The terms of an inquiry that will look into the circumstances which led to Sarah Everard’s murder have been published this week – but campaigners say the inquiry lacks the power to address wider institutional issues.
An independent inquiry into Sarah Everard’s murder is set to investigate whether any “red flags” were missed during her killer Wayne Couzens’ police career – but women’s groups have raised concerns over how effective such an investigation will be, given its non-statutory status.
The concerns come after a bid to elevate the investigation to a statutory inquiry – which would give those involved with the inquiry more powers, including the option to compel witnesses to attend or give evidence under oath – was blocked by peers in the House Of Lords in a vote which took place in the early hours of Tuesday morning (11 January).
Laying out the terms of the inquiry in a reference document published this week, Home Secretary Priti Patel said the inquiry’s non-statutory status would allow it greater flexibility, in a bid to give Everard’s family answers “as soon as possible”.

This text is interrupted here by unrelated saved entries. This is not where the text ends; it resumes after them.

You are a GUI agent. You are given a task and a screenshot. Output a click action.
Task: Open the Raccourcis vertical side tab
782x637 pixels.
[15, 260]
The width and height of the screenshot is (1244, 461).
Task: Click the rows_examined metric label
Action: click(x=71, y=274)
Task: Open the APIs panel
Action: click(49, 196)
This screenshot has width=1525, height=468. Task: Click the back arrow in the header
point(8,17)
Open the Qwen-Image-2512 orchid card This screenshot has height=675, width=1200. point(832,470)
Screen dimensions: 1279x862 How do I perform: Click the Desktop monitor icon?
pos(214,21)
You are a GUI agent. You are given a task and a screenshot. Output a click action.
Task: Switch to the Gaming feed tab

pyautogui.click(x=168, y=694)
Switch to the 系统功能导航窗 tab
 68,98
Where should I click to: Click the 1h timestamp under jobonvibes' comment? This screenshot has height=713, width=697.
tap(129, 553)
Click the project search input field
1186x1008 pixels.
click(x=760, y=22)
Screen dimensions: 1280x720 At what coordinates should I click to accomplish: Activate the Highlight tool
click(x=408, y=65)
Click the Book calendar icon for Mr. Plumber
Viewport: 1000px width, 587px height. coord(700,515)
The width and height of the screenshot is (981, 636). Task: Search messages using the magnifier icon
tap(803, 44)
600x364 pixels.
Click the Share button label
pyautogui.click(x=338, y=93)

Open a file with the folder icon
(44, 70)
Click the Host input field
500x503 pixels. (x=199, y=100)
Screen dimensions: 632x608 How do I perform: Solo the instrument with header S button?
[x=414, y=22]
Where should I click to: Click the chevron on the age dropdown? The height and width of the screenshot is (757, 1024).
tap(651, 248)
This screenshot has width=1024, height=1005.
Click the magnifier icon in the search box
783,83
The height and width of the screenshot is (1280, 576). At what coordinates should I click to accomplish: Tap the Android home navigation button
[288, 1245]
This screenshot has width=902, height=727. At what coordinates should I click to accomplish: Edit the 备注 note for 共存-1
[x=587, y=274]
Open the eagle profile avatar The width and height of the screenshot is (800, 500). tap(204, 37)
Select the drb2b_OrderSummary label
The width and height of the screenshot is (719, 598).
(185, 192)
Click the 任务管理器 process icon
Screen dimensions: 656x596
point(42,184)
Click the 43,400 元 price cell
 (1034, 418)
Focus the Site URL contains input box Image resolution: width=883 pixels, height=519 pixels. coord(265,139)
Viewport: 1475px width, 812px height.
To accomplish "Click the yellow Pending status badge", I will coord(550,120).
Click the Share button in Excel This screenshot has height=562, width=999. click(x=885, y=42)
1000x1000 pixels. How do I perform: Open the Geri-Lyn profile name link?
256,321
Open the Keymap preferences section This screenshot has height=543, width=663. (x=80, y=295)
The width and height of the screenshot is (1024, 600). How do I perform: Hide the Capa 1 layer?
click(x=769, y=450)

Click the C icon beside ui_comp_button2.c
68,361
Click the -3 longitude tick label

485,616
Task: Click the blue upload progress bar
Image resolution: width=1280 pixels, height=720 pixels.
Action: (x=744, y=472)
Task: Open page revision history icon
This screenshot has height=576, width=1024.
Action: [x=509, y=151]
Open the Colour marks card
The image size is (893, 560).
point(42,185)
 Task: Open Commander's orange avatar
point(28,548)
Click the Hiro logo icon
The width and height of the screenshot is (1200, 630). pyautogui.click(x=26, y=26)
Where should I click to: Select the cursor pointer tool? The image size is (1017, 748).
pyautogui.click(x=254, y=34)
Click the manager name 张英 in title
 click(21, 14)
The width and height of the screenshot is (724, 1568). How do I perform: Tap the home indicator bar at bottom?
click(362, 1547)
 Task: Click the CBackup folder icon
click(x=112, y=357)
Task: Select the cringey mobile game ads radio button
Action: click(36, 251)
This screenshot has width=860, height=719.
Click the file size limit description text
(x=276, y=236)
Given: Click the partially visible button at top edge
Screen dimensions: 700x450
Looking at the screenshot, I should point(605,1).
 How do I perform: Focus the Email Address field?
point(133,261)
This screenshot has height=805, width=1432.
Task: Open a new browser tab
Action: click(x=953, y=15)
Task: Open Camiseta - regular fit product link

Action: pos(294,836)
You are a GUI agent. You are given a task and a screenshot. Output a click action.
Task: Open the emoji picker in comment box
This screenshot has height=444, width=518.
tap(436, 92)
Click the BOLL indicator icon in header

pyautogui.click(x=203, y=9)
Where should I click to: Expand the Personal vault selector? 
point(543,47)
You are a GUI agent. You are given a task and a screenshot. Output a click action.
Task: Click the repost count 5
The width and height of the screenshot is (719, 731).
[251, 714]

The two-part investigation – chaired by Dame Elish Angiolini QC – will look into Couzens’ conduct during his career and any abuse of his police powers, as well as whether any issues relating to his behaviour, particularly in relation to women, were known and raised by his colleagues. It will also assess his transfer between Kent Police and the Met.
The aim of the inquiry’s first phase – which is set to conclude by the end of this year – is to make recommendations for any immediate steps the police and other organisations need to take – and to inform the consideration of what further, broader issues for policing and the protection of women should be looked into during the inquiry’s second stage.
The reference document also highlights that Home Secretary Priti Patel has the option to convert the inquiry to a statutory inquiry if necessary, following advice from the Chair.
However, women’s groups say the non-statutory nature of the inquiry – as well its failure to look beyond Everard’s case and consider institutional issues – will put more women at risk.
“To prevent something like this happening again, which is the stated aim of the Home Secretary, this incident cannot be viewed in a vacuum,” Debaleena Dasgupta, a solicitor at the Centre for Women’s Justice, said in a statement.
“The abduction, rape and murder of Sarah Everard was an extreme and horrific event, but sadly Couzens is not the only officer whose behaviour is a danger to women and where the conduct escalated.
“As an organisation which examines police perpetrated abuse of women, we are aware of many cases of police officers abusing women and failures to take action to prevent such abuse and remove perpetrators from the police.”
Dasgupta continued: “If the home secretary really wants to restore public confidence in policing, then the inquiry must also contain strands looking into others’ predatory behaviour.”